The bathroom door opened, and Colin made his way across the hall with a fuzzy white towel around his waist.
Her imaginings of his shower time didn’t touch reality. One, because he was even more cut that she’d imagined, and two, because his skin was crisscrossed with shiny, silver scars.
Shocked, she jumped up and followed him. “What happened to your back? What did this to you?”
Colin turned, his eyes wide as he backed into his room. Hadley followed. This had to be part of the secret of why he’d chosen to live away from civilization. The scars looked gruesome, and she couldn’t imagine the pain he’d gone through to get them, but his uneven skin wasn’t the most shocking thing about him now.
He’d trimmed his beard until only short, designer stubble remained. He was so handsome her knees buckled against any forward motion.
“Animal attack,” he said in a gruff voice.
She was staring. Not at his tensed muscles or at the enticing trail of light hair that traveled from his naval into his towel. She was staring at the perfect claw mark that stretched from his neck to his cheek.
“This,” he said low, “this is why I keep the beard.”
She approached slowly, afraid he’d try to escape her. She stretched her fingertips until they touched the short whiskers across his jaw. And carefully, she traced one of the long, curving scars on his face. “You said I wouldn’t like the way you look without the beard hiding your face.” She swallowed hard. “You were wrong.”
His nostrils flared, and his eyes flashed brighter than she’d ever seen them. He looked as if a storm, churning and dangerous, was brewing inside of him, but when he approached and lowered his lips to hers, they were gentle and soft. He pressed his mouth on hers and sparks lit up her insides, making her feel unbalanced enough to grab his arms. Holy roman candles, a kiss had never felt like this before—like she was falling.
He shifted his weight
, and drew her waist closer with a firm grip on her hips. She could feel his long, hard erection through the material of her clothes and his towel, and a soft, helpless noise wrenched from her throat. The thought of him between her legs filled her with desperation to be closer to him.
At the brush of his tongue against her lips, she leaned into him more until she was soaking up his warmth. She parted her lips and stifled the urge to moan as his tongue touched hers. He tasted divine, like mint toothpaste. His whiskers tickled her chin, but she didn’t care much about that right now.
Looping her arms around his neck, she pulled him close and closed her eyes tighter. This man had given her a gift. Did he even see it as that? He’d shaved his beard for her, left scars that obviously bothered him exposed because she’d mentioned it. Maybe it was a test to see if she could really stomach the marred side of his face, she didn’t know. All she knew was it made her want to be even nearer to him. Made her want to know everything about him.
Made her fall for him even harder.
The cotton of her shirt bunched in Colin’s steely grip, and he tugged it over her head.
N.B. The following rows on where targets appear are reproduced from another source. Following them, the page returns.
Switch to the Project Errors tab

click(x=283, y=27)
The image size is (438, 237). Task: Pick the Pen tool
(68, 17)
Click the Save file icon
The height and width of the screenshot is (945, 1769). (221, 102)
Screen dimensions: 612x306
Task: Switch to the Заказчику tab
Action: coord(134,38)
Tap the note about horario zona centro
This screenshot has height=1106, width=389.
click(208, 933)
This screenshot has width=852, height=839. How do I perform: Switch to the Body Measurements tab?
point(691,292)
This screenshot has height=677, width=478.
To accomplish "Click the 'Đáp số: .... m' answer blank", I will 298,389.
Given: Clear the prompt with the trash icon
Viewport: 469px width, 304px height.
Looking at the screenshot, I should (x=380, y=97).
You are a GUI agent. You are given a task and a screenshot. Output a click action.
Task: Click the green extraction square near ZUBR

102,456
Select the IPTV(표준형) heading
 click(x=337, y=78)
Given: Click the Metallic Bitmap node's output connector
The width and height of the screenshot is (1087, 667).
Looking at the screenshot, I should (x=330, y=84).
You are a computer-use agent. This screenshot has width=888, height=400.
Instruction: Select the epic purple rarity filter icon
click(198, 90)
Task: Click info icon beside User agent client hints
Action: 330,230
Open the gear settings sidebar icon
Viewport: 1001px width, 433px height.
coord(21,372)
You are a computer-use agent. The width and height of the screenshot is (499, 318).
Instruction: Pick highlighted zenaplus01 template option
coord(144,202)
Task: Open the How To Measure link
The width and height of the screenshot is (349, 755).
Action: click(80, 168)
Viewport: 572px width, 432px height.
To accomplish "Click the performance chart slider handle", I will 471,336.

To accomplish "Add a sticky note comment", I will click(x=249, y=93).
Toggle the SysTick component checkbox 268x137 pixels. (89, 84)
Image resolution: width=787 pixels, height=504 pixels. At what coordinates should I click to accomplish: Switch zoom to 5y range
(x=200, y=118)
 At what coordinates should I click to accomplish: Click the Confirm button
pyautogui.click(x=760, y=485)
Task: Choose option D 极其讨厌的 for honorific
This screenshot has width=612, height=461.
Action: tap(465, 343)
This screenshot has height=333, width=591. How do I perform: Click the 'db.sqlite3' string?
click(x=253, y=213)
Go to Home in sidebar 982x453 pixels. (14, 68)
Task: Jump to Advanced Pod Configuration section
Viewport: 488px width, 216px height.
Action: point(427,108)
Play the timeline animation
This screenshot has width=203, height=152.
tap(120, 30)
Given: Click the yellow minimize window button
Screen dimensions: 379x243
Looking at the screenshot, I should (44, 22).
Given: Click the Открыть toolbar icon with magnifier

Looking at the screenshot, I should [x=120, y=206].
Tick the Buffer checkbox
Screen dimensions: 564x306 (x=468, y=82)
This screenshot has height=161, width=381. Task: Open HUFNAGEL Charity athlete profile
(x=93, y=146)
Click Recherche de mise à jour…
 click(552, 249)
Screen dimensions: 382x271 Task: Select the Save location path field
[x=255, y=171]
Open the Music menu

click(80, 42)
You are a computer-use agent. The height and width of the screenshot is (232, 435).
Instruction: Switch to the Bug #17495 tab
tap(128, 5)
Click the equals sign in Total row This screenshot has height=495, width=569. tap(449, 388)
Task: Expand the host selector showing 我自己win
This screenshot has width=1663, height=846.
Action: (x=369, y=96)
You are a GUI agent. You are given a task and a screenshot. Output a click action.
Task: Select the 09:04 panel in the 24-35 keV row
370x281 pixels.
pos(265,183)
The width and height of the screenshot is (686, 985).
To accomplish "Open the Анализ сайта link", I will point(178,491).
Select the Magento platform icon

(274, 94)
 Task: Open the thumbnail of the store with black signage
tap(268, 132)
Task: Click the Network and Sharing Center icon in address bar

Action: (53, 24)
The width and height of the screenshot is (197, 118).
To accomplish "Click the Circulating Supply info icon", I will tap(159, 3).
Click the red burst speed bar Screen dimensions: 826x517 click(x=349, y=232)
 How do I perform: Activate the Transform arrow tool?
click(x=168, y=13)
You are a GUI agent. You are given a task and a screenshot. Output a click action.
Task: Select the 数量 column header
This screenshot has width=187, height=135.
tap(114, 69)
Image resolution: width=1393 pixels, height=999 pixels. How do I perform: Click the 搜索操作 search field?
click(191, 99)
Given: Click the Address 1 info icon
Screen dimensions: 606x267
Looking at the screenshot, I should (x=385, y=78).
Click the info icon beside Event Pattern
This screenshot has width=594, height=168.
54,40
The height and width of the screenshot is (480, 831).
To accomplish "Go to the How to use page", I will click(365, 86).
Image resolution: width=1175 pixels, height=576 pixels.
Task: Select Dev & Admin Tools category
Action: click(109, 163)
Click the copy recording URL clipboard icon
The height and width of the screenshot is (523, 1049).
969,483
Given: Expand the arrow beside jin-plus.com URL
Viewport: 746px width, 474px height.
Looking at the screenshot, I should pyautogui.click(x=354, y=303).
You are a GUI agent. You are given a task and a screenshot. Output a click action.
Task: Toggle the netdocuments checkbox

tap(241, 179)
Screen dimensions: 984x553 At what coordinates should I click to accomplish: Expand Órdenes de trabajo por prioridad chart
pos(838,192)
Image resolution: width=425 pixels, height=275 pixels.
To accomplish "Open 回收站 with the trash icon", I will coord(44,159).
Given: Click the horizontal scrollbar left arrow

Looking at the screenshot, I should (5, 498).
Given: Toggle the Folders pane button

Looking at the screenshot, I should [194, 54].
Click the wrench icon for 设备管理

Then he pulled at the band that held her hair in a ponytail and freed it with a slow smile. Easing back, he trailed his gaze the length of her collarbone, then down to her breasts, still trapped in her bra, which suddenly felt tight and uncomfortable. She’d blame it on the wet, chafing feel, but really, it was her scandalous hormones telling her to ditch the bra and free the boobs.
And right now, Colin and her hormones could have whatever they wanted.
As if he saw the yearning in her eyes, he reached behind her and unfastened her bra with one hand. Snick. It fell away from her arms, and he cupped the fullness of her in his calloused hands. Arching back, she sighed as he kneaded her. God, she should’ve known a man who forged blades would be good with his hands.
“You’re a noisy little thing, aren’t you?” he murmured in a soft stroke against her ear. “I like when you let me know what feels good.”